Baghramian erklärt den Herstellungsprozess: zuerst gäbe es ein kleineres Modell, welches dann maßstabgetreu groß in eine Bronzeskulptur übertragen werde und von einer Spezialfirma gegossen werde. Das erste Modell habe sie noch von Hand selbst bemalt, die Folgeskulpturen seien auch von Spezialfirmen bemalt worden.

Die nun sowohl im Mudam wie im Park Dräi Eechelen präsentierten Skulpturen erzeugen eine Beziehung des Innenraums zum Außenraum. In beiden Fällen bewirkt die von ihrer Umgebung inspirierte Farbgebung ein Verschmelzen der Skulpturen mit dieser. Die räumlichen Verwindungen und die hängenden Farbtropfen, die traditionelle bildhauerische Fragestellungen wie Masse und

Schwerelosigkeit, Form und Farbe oder auch Stabilität und Performanz ansprechen, ebenso wie die sichtbaren Spuren ihrer Herstellung bieten dem Betrachter Anregungen, mit den Werken in Interaktion zu treten.

Beliebte Stellen/Privileged Points verkörpern formale, konzeptuelle und kritische Aspekte, die das bildhauerische Werk Nairy Baghramians seit ihren ersten Ausstellungen in den späten 1990er Jahren prägten. Anthropomorphe Assoziationen und Anspielungen an Krücken oder Prothesen ebenso wie ihre Sorgfalt in der Wahl von Standorten an Übergangs- oder Randzonen dienen der Erforschung der physischen und symbolischen Beziehungen zwischen Architektur, Objekt und menschlichem Körper. Dabei ist ihre Idee der Skulptur stets notwendig eine dynamische.

Gemeinsam mit ihrem weiteren bildhauerischen Werk, zu dem noch Fotografien und Zeichnungen hinzu kommen, stellt Beliebten Stellen/Privileged Points einen Teil eines umfänglichen Repertoires von Ideen dar, die stets neu arrangiert und gedacht werden können, um neue Sichtweisen auf die Arbeiten selbst, den Raum, den sie besetzen, und die Menschen, die sie betrachten, zu eröffnen.

1971 in Isfahan, Iran geboren, kam Nairy Baghramian 1983 auf der Flucht nach Berlin, wo sie seither lebt. In jüngerer Zeit hatte sie Ausstellungen u.a. im Palacio de Cristal – Museo Nacional Centro de Arte Reina Sofía in

Madrid (2018), dem Walker Art Center in Minneapolis (2017–2018) und dem SMK in Kopenhagen (2017–2018).

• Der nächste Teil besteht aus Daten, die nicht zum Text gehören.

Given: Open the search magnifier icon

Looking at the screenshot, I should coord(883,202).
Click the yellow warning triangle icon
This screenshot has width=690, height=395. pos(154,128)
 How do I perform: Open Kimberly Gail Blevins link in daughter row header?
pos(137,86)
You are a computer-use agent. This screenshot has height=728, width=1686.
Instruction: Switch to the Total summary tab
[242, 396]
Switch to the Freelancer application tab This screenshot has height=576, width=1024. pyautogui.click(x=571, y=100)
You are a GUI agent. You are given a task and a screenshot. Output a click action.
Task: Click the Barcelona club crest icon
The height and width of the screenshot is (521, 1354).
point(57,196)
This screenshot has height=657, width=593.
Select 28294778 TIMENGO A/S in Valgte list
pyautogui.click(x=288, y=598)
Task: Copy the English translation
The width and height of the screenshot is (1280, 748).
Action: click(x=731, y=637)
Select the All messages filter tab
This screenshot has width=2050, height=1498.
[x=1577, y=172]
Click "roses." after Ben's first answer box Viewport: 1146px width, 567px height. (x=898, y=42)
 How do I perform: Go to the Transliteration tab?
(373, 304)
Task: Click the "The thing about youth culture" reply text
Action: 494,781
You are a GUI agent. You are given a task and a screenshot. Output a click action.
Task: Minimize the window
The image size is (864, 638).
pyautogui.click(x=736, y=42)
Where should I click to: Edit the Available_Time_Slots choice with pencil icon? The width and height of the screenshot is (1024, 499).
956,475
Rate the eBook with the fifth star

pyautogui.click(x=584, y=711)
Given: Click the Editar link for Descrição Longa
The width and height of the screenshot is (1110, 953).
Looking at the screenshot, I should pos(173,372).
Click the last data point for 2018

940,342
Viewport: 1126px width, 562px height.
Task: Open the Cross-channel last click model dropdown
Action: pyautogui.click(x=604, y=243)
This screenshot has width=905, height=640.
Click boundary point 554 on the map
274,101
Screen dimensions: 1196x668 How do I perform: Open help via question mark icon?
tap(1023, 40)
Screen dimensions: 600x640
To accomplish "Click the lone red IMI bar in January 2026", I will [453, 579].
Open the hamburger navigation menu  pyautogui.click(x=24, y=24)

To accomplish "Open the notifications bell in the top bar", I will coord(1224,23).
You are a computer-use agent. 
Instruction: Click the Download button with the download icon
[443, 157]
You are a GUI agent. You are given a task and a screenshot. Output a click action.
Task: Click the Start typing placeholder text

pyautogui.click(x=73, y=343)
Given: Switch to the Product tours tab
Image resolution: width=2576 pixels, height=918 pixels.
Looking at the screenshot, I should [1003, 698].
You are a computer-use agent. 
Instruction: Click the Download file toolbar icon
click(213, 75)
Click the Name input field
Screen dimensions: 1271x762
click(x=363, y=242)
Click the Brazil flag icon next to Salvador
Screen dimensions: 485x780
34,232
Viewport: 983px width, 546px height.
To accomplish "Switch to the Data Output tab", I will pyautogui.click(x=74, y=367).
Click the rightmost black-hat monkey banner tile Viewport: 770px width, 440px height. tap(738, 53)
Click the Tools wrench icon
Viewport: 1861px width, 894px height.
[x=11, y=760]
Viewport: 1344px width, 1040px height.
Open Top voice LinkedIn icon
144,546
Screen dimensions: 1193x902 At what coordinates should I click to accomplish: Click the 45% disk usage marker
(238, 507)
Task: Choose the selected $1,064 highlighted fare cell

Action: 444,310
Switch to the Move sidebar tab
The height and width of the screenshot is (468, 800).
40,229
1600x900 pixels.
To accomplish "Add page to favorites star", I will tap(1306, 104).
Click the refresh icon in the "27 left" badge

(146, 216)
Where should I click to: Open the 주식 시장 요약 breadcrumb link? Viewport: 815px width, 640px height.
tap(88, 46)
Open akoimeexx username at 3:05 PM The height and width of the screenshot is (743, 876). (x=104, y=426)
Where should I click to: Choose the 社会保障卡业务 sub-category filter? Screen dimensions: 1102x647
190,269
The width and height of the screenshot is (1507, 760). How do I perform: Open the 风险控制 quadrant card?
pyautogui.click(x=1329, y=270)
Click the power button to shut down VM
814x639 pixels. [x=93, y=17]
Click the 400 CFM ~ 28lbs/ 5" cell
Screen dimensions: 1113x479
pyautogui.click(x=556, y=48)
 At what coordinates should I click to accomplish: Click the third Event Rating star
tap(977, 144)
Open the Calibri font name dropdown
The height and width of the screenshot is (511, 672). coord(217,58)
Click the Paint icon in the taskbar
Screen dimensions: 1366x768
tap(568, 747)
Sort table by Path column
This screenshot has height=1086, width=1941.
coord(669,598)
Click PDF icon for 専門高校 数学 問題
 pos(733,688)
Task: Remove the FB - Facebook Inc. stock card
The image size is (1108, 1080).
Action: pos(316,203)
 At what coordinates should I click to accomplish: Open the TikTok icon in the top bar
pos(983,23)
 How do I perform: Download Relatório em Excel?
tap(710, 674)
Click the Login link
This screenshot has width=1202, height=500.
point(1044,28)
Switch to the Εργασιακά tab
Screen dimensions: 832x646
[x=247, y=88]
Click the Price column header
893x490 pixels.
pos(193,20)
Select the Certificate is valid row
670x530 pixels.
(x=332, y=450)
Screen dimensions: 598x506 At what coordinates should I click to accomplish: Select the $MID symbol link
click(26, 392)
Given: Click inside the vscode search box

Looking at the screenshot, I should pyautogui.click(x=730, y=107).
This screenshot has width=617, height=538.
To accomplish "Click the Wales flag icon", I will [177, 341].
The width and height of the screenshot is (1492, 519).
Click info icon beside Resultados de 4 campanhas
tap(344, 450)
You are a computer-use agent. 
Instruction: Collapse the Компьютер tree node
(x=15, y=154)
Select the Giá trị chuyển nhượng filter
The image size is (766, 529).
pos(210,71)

Baghramian nahm an zahlreichen bedeutenden Events und Biennalen teil, wie beispielsweise dem Pariser Herbstfestival (2018), der 14. Biennale von Lyon (2017), der documenta 14 in Kassel (2017), an Skulptur Projekte

Münster (2017 und 2007), der 5. und 8. Berlin Biennale (2008 und 2014), Glasgow International (2012) oder auch der 54. Biennale von Venedig (2011).